(openPR) ARAG informiert über Haftung und Haftungsausschluss bei Freundschaftsdiensten.
Düsseldorf, 29. 10.2002 Wenn ein guter Freund Unterstützung braucht, ist Helfen Ehrensache. Ob beim Umzug Kisten schleppen, Blumen während des Urlaubs gießen oder die Katze füttern – all diese Dinge tut man sogar gerne für gute Freunde. Doch was geschieht, wenn dem Helfer ein Missgeschick passiert und ihm beim Blumengießen die kostbare Vase herunterfällt? Oder das wertvolle Ölgemälde in seinen Händen beim Umzug einen Kratzer abbekommt? In solchen Fällen wird eine Freundschaft auf die Probe gestellt – nicht selten endet sie vor Gericht.
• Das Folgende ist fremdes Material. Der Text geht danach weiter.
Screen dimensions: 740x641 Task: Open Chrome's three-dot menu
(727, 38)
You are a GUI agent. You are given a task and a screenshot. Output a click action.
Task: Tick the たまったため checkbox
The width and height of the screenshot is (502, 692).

Geht es um eine Schädigung durch einen Helfer, kann auch ein missglückter Freundschaftsdienst teuer werden. In einem konkreten Fall rutschte dem Motorradkumpel beim Instandsetzen des Bikes seines Freundes der Schraubenzieher ab und landete im Auge des Freundes. Der Verletzte wird auf dem Auge nie wieder sehen können. Seine Klage auf Schmerzensgeld hatte Erfolg, sein Kumpel und Helfer musste 20.000 Mark Schmerzensgeld zahlen (OLG Koblenz, AZ: 1 U 1067/98). Sein Argument, er habe doch nur bei der Reparatur des Motorrades helfen wollen und das umsonst, ließen die Richter nicht gelten, denn im Bürgerlichen Gesetzbuch (BGB), Paragraph 823, ist klar geregelt, dass derjenige Schadenersatz und gegebenenfalls Schmerzensgeld zu leisten hat, der einen anderen verletzt - unerheblich ob am Körper oder Eigentum. Solche deliktischen Ansprüche bleiben grundsätzlich auch bestehen, wenn sie im Zusammenhang mit Gefälligkeiten stehen.
Endet die Hilfe mit einem Schaden, weisen ARAG Experten auf die Notwendigkeit und Wichtigkeit einer Haftpflichtversicherung hin – sie sollte übrigens für Jeden ein Muss sein. Zudem sind Helfer gut beraten, ihre Haftung zumindest bei unfallträchtigen Aktionen – beispielsweise dem Umzug mit kostbaren Gegenständen – bei leichter Fahrlässigkeit auszuschließen. Ein formloser, unterschriebener Zettel, auf dem schriftlich festgehalten wird, dass der Helfer nur bei grober Fahrlässigkeit haftet, reicht schon aus.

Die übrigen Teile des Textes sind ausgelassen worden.